Interpreting any source code language entirely by regular expression — which is to say, without actually parsing the code and building an understanding of it on a syntactic level — is notoriously difficult to do. Your regular expressions do fall prey to some of the common issues with regexp-as-parser, since it will mis-highlight all of the following:

public class Person {
    private Account my_import_export;
    private Multibyte stupidClassName;
    System.out.println("Hi "friend".");
}

Ensuring that your keywords don't start in the middle of a word would help a lot, and fix the first two. The escaped quotes thing is trickier.

Answered by FeRD on October 27, 2021

Your current approach of highlighting one token type after another will fail for more complicated examples. Imagine this:

String s = "public data, private secrets";

The words in the string are not keywords.

To fix this, you need to change your code to tokenize the input text in a single pass, like this pseudo code:

function tokenize(text) {
    const tokens = [];

    while (text !== '') {
        if (text starts with whitespace)
            tokens.push(['space', leading space]);
        else if (text starts with keyword)
            tokens.push(['keyword.flow', keyword]);
        else if (text starts with string)
            tokens.push(['string', string]);
        else
            error();
        text = text without the current token;
    }
    return tokens;
}

Using this structure, you can correctly parse Java code. Parsing more esoteric languages like Python or Kotlin or even Perl requires even more sophisticated parsers, but Java is a very simple language (on the syntactical level).

Once you have split the text into tokens, generating the highlighted HTML from the tokens is trivial.

Answered by Roland Illig on October 27, 2021

For a beginner this looks like a great start! Below are some suggestions to clean things up and make things more consistent.

It is a common convention for HTML to not contain spaces between attribute keys and values.

So instead of

<script language = "javascript" type = "text/javascript" src = "highlightSyntax.js"></script>

make it simply:

<script language="javascript" type="text/javascript" src="highlightSyntax.js"></script>

And similarly for the <div> that contains the first <textarea>.

While single quotes can be used to delimit the attribute values of HTML, it is best to be consistent and use double quotes - so the JavaScript functions that wrap keywords in HTML can use single-quotes to delimit the strings, which is inline with many style guides (e.g. aibnb, google).

Instead of

var y = "<span style='color:" + typesKeywordsColor + "; font-weight:bold; '>" + typesKeywords[i] 
 + " </span>";

Use single quotes:

var y = '<span style="color:' + typesKeywordsColor + '; font-weight:bold; ">' + typesKeywords[i] 
  + ' </span>';

Template literals could also be used to generate the strings though note the browser support as that may affect the target audience.
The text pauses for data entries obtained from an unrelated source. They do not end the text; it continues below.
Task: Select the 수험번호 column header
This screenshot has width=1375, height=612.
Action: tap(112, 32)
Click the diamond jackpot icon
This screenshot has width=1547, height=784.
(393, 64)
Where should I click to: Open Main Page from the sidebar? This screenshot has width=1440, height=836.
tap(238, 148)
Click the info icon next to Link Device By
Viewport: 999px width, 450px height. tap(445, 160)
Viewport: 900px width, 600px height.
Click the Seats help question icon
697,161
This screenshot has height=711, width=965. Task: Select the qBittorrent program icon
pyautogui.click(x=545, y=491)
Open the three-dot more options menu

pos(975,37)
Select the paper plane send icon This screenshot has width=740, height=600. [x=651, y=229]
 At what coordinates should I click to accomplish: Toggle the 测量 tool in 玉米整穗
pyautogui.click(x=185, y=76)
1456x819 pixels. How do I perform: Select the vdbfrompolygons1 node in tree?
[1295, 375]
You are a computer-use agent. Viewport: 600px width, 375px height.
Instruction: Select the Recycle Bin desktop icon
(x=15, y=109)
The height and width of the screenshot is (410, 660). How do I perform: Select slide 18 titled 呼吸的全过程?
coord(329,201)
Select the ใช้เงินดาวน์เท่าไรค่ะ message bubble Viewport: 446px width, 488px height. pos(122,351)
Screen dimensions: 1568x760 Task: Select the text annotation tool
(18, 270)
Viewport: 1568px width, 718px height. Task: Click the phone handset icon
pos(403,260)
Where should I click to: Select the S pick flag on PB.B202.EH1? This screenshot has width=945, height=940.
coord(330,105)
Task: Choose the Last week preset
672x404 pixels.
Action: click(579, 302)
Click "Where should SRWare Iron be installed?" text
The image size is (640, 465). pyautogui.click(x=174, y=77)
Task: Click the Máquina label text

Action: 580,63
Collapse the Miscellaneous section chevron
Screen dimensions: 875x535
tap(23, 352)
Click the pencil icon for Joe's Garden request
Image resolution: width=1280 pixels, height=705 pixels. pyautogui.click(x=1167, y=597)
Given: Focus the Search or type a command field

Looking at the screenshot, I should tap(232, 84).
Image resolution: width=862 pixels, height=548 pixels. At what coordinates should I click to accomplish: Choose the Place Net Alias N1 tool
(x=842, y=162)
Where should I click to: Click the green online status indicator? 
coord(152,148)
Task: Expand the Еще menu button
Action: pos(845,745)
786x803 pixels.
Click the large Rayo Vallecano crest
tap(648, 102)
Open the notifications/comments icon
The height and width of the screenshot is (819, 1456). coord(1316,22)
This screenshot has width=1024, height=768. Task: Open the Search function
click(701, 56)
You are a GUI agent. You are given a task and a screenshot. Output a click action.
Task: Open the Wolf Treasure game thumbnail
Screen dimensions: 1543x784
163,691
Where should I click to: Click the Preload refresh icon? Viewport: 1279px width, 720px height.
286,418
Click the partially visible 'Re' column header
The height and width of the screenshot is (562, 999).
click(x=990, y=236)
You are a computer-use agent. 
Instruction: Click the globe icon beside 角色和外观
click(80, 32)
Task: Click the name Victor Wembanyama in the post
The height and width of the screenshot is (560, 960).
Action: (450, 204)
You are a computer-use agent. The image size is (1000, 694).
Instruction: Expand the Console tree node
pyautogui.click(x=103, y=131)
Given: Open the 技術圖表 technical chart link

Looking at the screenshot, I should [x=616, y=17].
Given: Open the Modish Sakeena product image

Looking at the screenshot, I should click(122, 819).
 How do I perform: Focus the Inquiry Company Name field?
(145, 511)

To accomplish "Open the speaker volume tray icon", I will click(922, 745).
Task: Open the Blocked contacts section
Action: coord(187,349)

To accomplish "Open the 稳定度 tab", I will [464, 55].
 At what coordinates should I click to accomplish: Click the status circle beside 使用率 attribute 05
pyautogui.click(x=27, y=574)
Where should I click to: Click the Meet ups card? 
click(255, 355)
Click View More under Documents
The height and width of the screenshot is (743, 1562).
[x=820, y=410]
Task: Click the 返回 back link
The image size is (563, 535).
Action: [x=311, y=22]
var y = `<span style="color:${typesKeywordsColor}; font-weight:bold; ">${typesKeywords[i]} </span>`;

The attribute id must be unique1 so instead of using multiple elements with the same id attribute (e.g. <span id="comment"), use a class name instead. Also, the inline style attributes should be put into CSS because they aren't so dynamic. Thus variables like keywordsColor can be eliminated from the JavaScript. CSS custom properties (variables) could be used if there is a need.

Instead of adding event handlers in HTML, e.g.

<button type="button" onclick="highlight()">Highlight</button> 

It can be done in JavaScript in multiple ways. One way (which many prefer) is to use element.addEventListener() which allows adding multiple handlers to an element. For example, presuming an attribute id="highlightButton" is added to that button (though that isn’t the only way to access that element via JS):

document.getElementById('highlightButton').addEventListener('click', highlight);

This keeps the event handling logic separate from the markup.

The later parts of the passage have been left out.